It’s Always Darkest before the Dawn
Welcome to Holy Week! I wish I could say it’s all pastel-hued easter eggs, bunny tails, and Cadbury eggs from here. But that’s not reality. That’s not how the story was written. That’s not how our story is being written. Part of being human is finding oneself on the edge of the abyss, covered in utter darkness, dangling by the last remaining fiber of hope….struggling, fighting, persevering, until finally, the light of dawn breaks through again in our lives. “It’s always darkest before the dawn”… is a lyric penned by one of my favorite singer-songwriters, Florence Welch, of the British band, Florence and the Machine. It speaks so beautifully to the reality of faith.

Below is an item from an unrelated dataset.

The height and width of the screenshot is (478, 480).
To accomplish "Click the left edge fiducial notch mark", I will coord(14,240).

We read in the gospel of Mark that a darkness covered the entire land in the days of that fateful first Holy week. Jesus, the representative of all humanity, found himself in a place of utter despair, brokenness, bone-chiling fear, and silence from God. Looking out from the cross, he muscled out the words, “My God, My God, why have you forsaken me?”
These words ring out in our ears and they frighten our hearts. Where was God then? Where is God now? So often we are met with Divine Silence. We hurt, we weep, we struggle to breathe, to understand, to put one foot in front of the other. This life has the power to break us, to wound us so deeply that we curl up and beg for the darkness to swallow us. Henri Nouwen likens the ‘cross’ moments of our lives to the Grand Canyon…deep incisions that cut brutally into the surface of our existence. Nothing is as frightening as reaching a place where you begin to doubt if God is with you. I know Jesus’ words from the cross are as dark as they come. But held within those final words is living hope in the flesh.

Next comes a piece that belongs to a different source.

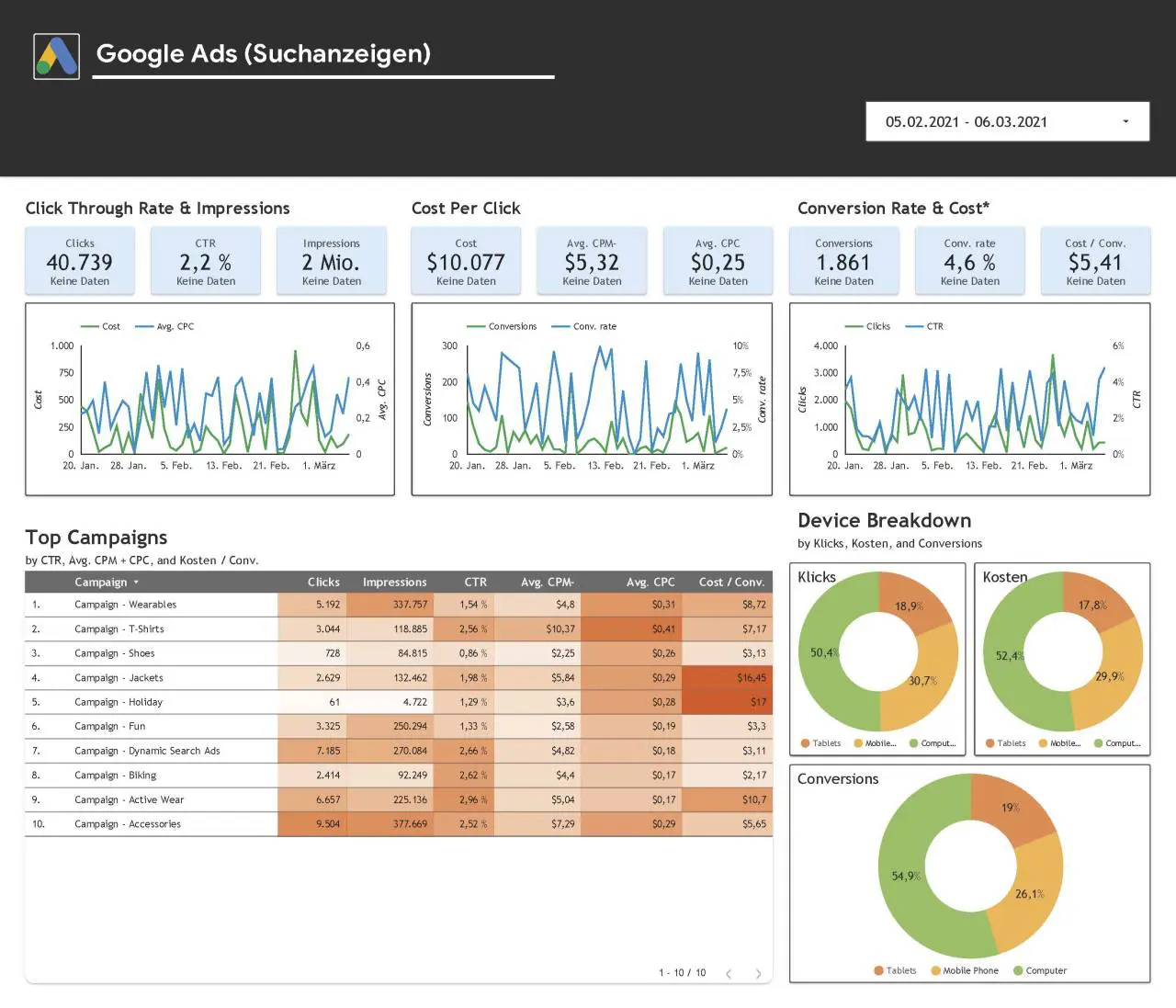Toggle Cost series in first chart legend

Jesus hung, his flesh ripped through, his dignity shattered, his inner light flickering with every painful inhale and exhale, and yet he still called out to God. He never doubted that God was still there with him. That is living in Hope—fiercely hanging onto God at one’s darkest.
Never be ashamed to call out… My God, My God, why have you forsaken me? These are words of courage, perseverance—a relentless faith. These are the words that saw Jesus and will see us through the darkest, rawest moments of our humanity. The path that leads us through the loss, the fear, and the hurts of holy week is the same path that we are each called to walk over and over again in our lives. We mustn’t succumb to despair. The thorns, the nails, the betrayals, the wounds to body and spirit are sadly part of Jesus’ story and inevitable to our own stories. But if we allow the darkness to win, we miss the blessings that await us, the little resurrections, the future chances for God to infuse our lives with meaning, purpose, and love.